Finding unused images in a Rails app?

2019-03-19 07:32发布

问题:

I'm familiar with tools like Deadweight for finding CSS not in use in your Rails app, but does anything exist for images? I'm sitting in a project with a massive directory of assets from working with a variety of designers and I'm trying to trim the fat in this project. It's especially a pain when moving assets to our CDN.

Any thoughts?

回答1:

It depends greatly on the code using the images. It's always possible that a filename is computed (by concatenating two values or string substitution etc) so a simply grepping by filename isn't necessarily enough.

You could try running wget (probably already installed if you've got a linux machine, otherwise http://users.ugent.be/~bpuype/wget/ ) to mirror your whole site. Do this on the same machine or network if you can, it'll crawl your whole site and grab all the images

# mirror mysite.com accepting only jpg, png and gif files
wget -A jpg,png,gif --mirror www.mysite.com

Once you've done that, you're going to have a second copy of your site's hierarchy containing any images that are actively linked to by any page reachable by crawling your site. You can then backup your source image directory, and replace it with wget's copy. Next, monitor your log files for 404's pertaining to gif/jpg/png files. Hope that helps.



回答2:

Finding unsed images should be easier than CSS.

Just find *.jpg *.png *gif with glob, put those filenames to dictionary or array and find those filenames againt html, css, js files, remove filename if found and you will get unused list, and move those images to another folder with same directory structure (It will be good for restoring for just in case)

Basically like this, and of course for the file names that encrypted/encoded/obcuscated will not work.

require "fileutils"

img=Dir.glob("**/*.jpg")+Dir.glob("**/*.png")+Dir.glob("**/*.gif")
data=Dir.glob("**/*.htm*")+Dir.glob("**/*.css")+Dir.glob("**/*.js")

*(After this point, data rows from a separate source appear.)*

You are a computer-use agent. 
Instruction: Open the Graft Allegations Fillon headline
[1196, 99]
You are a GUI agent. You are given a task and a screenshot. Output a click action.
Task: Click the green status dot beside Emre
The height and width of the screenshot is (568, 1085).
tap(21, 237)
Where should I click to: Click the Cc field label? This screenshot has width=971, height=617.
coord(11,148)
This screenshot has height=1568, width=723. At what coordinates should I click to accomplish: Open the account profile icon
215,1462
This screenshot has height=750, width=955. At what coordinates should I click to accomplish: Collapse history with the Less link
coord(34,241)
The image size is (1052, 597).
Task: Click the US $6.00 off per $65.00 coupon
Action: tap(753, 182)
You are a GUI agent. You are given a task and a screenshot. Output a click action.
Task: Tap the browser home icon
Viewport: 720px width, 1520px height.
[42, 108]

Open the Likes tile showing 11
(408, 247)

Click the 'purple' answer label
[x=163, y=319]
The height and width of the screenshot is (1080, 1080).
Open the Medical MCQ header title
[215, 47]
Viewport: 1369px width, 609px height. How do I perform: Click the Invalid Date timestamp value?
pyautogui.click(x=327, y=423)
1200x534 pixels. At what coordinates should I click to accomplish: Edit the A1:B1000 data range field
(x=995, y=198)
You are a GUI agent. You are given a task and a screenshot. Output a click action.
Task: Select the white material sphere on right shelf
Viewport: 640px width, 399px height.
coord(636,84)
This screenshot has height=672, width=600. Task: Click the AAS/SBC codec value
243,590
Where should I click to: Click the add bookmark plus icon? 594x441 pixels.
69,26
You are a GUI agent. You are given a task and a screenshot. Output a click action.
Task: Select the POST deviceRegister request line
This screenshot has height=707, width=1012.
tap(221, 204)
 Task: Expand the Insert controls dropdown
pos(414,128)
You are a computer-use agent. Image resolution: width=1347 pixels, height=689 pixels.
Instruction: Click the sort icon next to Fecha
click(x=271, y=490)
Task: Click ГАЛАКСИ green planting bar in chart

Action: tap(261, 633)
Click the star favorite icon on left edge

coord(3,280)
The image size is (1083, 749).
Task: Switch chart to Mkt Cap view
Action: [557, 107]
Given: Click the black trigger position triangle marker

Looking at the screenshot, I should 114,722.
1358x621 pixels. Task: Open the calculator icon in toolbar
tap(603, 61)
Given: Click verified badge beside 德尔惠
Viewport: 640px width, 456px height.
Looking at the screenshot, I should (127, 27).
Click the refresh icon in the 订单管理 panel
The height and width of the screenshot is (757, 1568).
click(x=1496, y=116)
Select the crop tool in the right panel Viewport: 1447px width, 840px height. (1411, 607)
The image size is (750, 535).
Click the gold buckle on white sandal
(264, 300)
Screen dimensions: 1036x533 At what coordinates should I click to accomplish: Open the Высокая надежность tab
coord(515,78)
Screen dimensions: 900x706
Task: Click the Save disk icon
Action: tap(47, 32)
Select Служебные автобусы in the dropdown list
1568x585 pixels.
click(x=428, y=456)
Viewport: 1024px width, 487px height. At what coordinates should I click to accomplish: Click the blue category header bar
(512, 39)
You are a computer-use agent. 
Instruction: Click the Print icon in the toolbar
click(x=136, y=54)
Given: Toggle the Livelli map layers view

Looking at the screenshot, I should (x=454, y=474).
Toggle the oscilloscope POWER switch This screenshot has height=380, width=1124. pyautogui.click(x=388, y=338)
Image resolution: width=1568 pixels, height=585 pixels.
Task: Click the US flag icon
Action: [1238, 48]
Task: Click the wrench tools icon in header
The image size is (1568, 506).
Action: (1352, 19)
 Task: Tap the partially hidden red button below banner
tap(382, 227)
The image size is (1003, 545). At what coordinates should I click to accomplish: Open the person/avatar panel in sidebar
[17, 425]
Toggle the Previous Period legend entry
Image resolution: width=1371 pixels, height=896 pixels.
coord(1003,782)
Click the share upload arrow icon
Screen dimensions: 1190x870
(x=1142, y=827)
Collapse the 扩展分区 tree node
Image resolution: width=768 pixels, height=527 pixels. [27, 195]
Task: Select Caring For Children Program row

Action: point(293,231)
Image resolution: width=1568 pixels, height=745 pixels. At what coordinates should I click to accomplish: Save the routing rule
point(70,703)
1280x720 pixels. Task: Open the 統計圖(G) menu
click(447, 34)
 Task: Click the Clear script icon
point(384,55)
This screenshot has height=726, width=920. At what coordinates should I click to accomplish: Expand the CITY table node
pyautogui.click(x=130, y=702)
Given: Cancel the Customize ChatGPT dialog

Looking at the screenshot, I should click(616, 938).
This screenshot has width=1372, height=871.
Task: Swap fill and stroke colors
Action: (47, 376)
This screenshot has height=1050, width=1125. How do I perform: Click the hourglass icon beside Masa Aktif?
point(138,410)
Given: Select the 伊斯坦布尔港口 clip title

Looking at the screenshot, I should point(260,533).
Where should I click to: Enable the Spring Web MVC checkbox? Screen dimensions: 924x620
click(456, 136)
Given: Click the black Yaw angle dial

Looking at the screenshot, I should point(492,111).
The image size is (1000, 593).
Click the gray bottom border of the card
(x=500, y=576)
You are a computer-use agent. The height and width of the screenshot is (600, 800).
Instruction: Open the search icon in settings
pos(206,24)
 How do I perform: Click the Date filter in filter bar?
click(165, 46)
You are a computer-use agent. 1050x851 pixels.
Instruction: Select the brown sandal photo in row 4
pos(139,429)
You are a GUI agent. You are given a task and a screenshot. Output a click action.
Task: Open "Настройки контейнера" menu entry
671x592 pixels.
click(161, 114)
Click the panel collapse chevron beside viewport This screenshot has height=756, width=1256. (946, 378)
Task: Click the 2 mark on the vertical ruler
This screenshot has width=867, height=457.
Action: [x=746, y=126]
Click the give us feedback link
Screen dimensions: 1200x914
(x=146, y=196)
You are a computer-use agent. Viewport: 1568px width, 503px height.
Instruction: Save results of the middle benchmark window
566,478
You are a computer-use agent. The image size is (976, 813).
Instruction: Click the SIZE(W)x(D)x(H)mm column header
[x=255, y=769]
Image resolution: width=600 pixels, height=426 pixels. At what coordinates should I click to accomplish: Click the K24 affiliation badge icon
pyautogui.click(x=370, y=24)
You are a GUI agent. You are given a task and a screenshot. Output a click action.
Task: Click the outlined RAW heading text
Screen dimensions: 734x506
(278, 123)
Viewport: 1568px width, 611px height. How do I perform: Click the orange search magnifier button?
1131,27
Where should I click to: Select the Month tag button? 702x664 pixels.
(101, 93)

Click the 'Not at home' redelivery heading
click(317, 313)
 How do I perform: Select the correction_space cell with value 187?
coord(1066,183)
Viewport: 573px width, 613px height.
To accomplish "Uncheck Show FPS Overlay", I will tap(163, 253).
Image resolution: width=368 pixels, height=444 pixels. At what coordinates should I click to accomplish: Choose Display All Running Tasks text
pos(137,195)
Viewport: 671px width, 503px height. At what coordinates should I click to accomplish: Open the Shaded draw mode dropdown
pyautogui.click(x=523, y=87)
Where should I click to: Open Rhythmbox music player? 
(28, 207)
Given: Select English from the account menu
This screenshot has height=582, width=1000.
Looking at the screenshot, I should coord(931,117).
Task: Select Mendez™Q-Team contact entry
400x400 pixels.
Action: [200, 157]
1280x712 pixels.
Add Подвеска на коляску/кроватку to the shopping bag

puts img.length.to_s+" images found & "+data.length.to_s+" files found to search against"

content=""
data.each do |f|
    content+=File.open(f, 'r').read   
end

img.each do |m|
    if not content=~ Regexp.new("\\b"+File.basename(m)+"\\b")
        FileUtils.mkdir_p "../unused/"+File.dirname(m)
        FileUtils.mv m,"../unused/"+m
        puts "Image "+m+" moved to ../unused/"+File.dirname(m)+" folder"
    end
end

PS: I used fileutils, because normal makedirs and mv are not works in my windows version of ruby

And I am not good at ruby, so please double check it before you use it.

Here is the sample results I ran in root folder of sample rails folder in my windows

---\ruby>ruby img_coverage.rb
5 images found & 12 files found to search against
Image depot/public/images/test.jpg moved to ../unused/depot/public/images folder


回答3:

If your image URLs often come from many computed / concatenated strings and other stuff hard to track programmatically within your source code, and your application is in heavy use, you could try a soft "honeypot" approach like this:

  • Move all the assets to a different directory, e.g. /attic
  • Set up an empty /images directory (or what your asset directory is called)
  • Set up a .htaccess file (if you're on Apache of course) that, using the -f flag, redirects all requests to nonexistent image files to a script
  • The script copies the requested file from the /attic into the /images directory and displays it
  • The next request to that image will go directly to the image, because it exists now

After some time and sufficient usage, all needed images should have been copied to the assets directory.

It's a "soft" approach of course because a dialog / situation could have not been opened/entered/used by any user during that time (things like error message icons for example). But it will recognize all used files, no matter where they're requested from, and might help sort out much of the unneeded files.



回答4:

If your file manager supports it, try sorting your images directory by the files' "last accessed" date. Files that haven't been accessed in a long time most likely aren't used any longer.

Along the same lines, you can also filter or grep through your web server's logs and make a list of the image files that it has served up in the last several months. Any images not in this list are likely unused.